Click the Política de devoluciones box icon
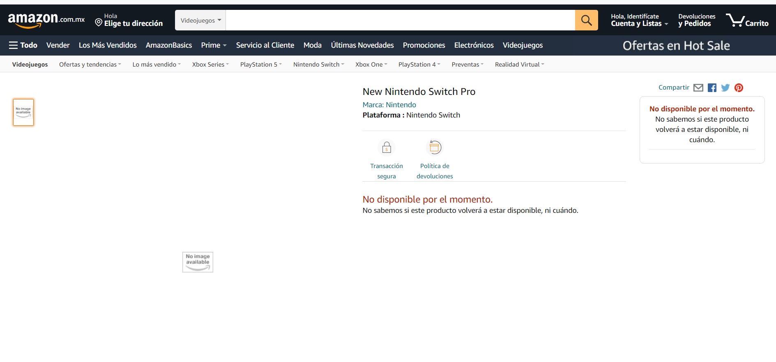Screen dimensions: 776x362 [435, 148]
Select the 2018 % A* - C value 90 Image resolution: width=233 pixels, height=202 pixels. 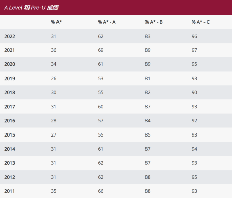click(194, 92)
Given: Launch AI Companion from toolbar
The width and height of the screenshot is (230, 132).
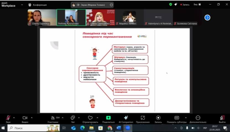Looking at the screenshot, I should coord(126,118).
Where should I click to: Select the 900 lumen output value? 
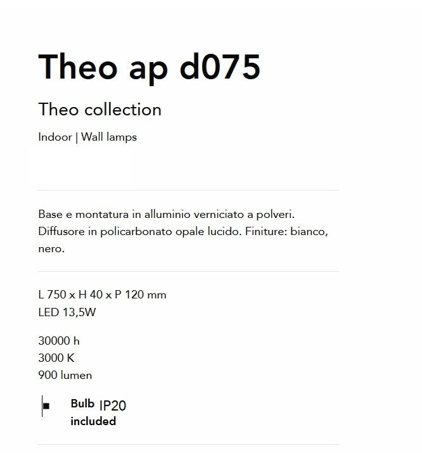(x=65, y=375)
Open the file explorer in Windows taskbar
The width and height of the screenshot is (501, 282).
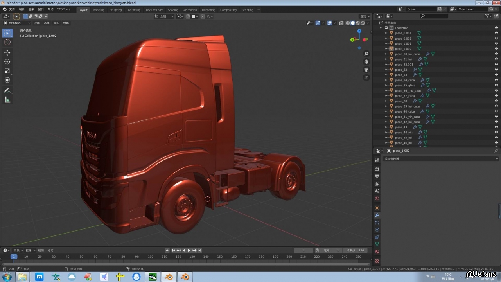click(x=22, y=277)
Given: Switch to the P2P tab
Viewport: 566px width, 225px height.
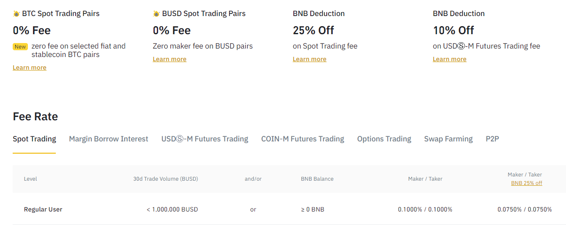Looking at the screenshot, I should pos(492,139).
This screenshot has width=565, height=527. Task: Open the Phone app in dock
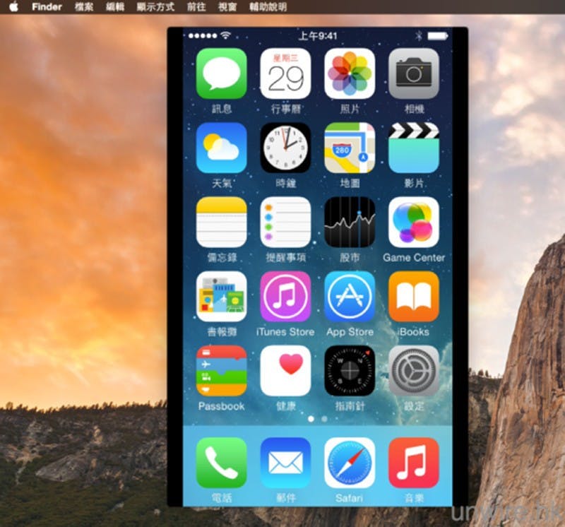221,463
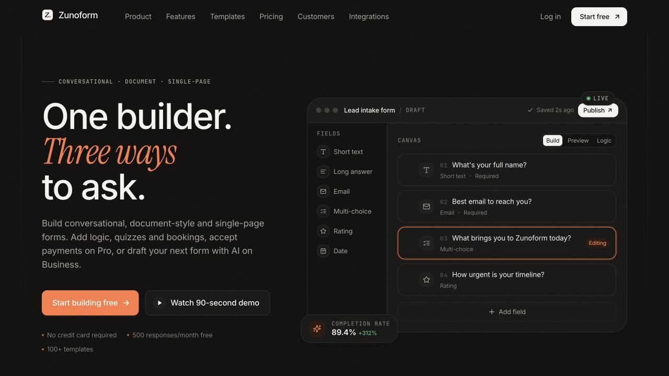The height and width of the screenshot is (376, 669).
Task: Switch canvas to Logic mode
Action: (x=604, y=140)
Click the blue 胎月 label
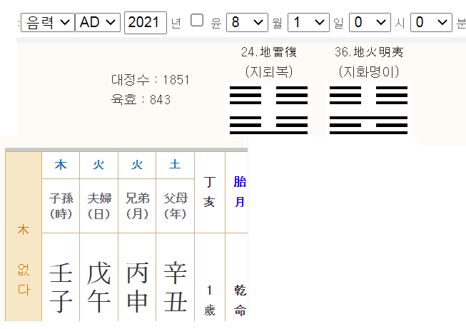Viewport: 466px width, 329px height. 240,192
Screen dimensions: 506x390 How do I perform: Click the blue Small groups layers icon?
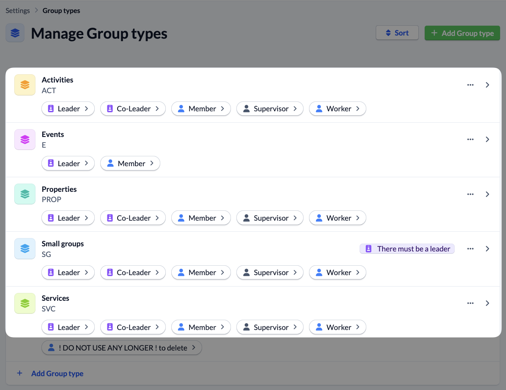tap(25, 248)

- - - -

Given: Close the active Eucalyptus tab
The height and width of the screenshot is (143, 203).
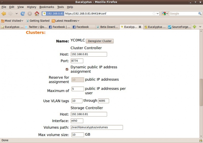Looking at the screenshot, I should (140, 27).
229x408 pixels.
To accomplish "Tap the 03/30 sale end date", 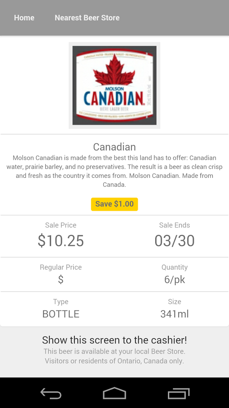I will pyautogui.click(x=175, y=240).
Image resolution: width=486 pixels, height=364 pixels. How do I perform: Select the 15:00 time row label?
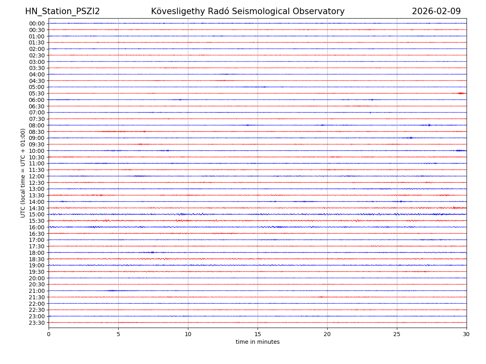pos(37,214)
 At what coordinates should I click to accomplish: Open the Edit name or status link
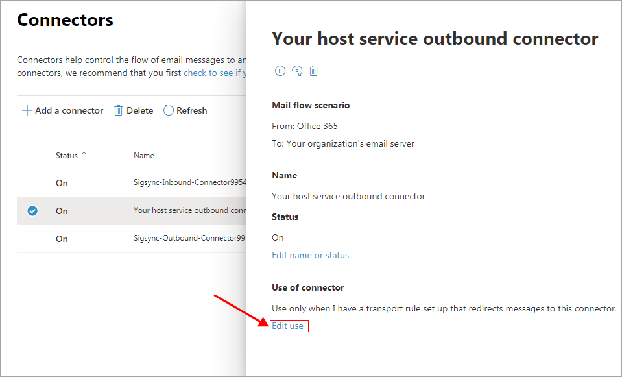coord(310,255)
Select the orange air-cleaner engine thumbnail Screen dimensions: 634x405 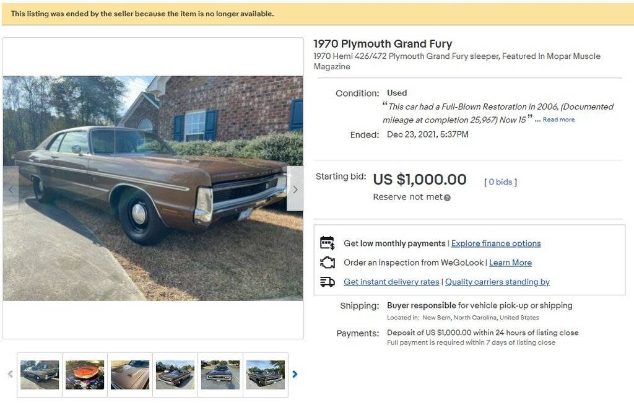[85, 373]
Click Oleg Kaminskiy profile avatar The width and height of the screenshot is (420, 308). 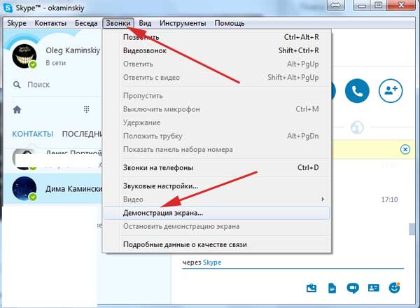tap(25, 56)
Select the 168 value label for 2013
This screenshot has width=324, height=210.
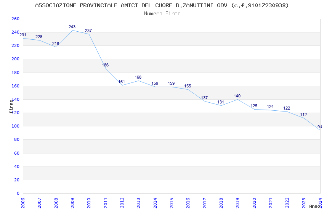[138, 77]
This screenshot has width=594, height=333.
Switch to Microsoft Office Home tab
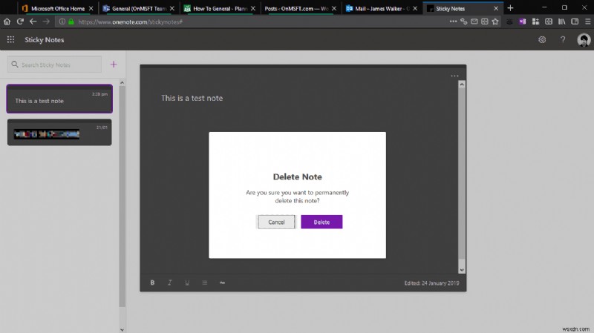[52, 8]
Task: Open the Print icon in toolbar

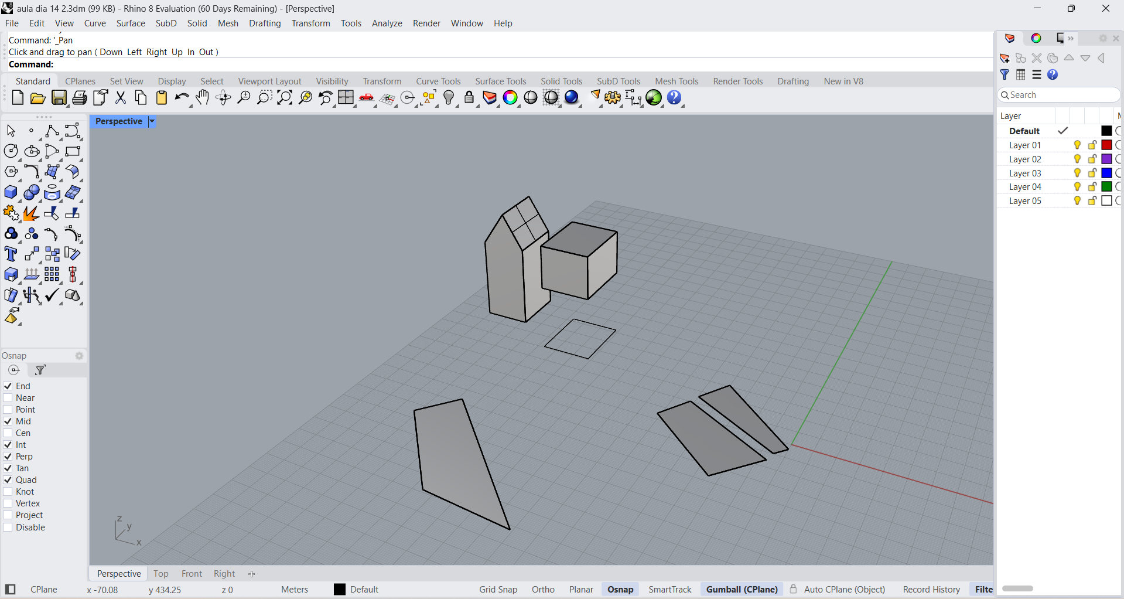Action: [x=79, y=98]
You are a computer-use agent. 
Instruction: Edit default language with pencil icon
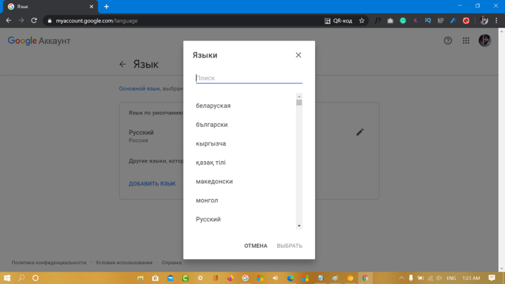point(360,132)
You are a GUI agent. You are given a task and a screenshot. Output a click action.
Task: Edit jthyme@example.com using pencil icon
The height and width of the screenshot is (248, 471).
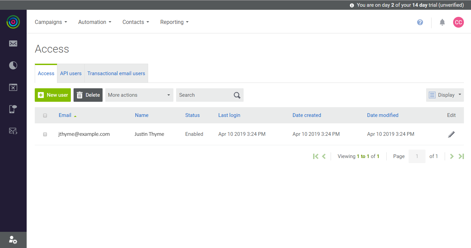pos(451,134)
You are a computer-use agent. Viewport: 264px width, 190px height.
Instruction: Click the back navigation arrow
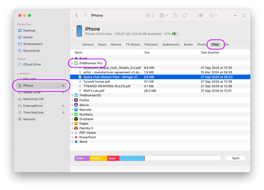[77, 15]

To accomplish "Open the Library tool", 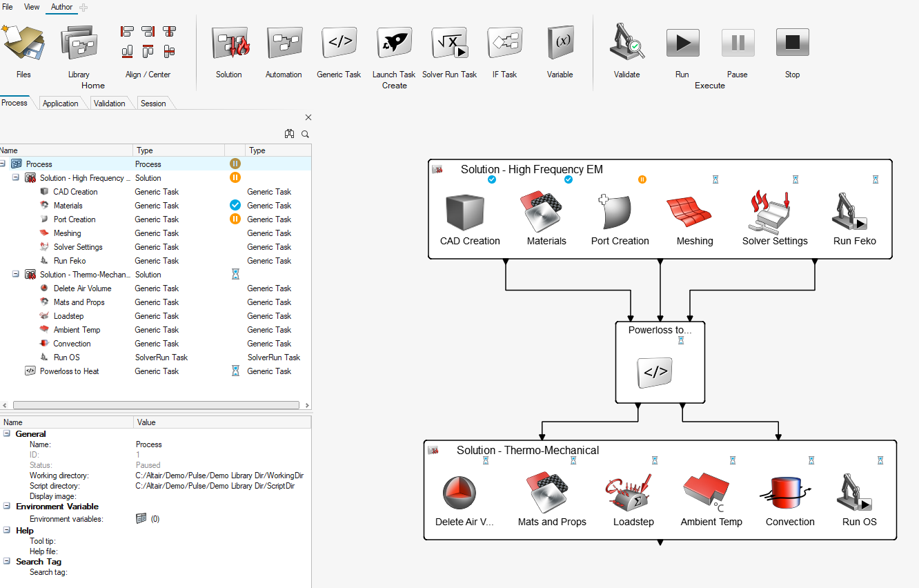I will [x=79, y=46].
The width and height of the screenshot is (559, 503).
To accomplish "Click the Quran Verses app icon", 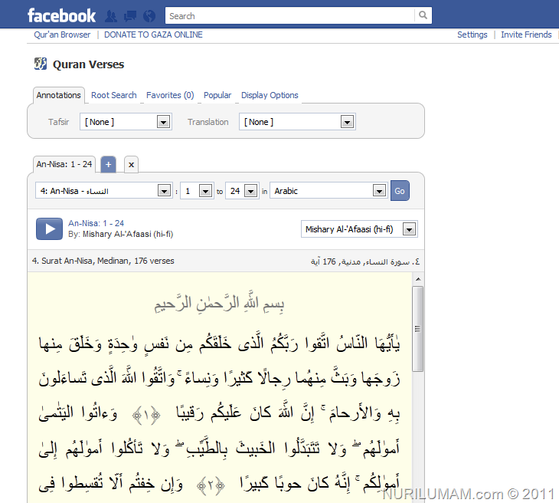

- - - -

** Problem to work on **
Compute the number of lines above that contain the string "agent". Reply with that value only.

** Problem solution **
3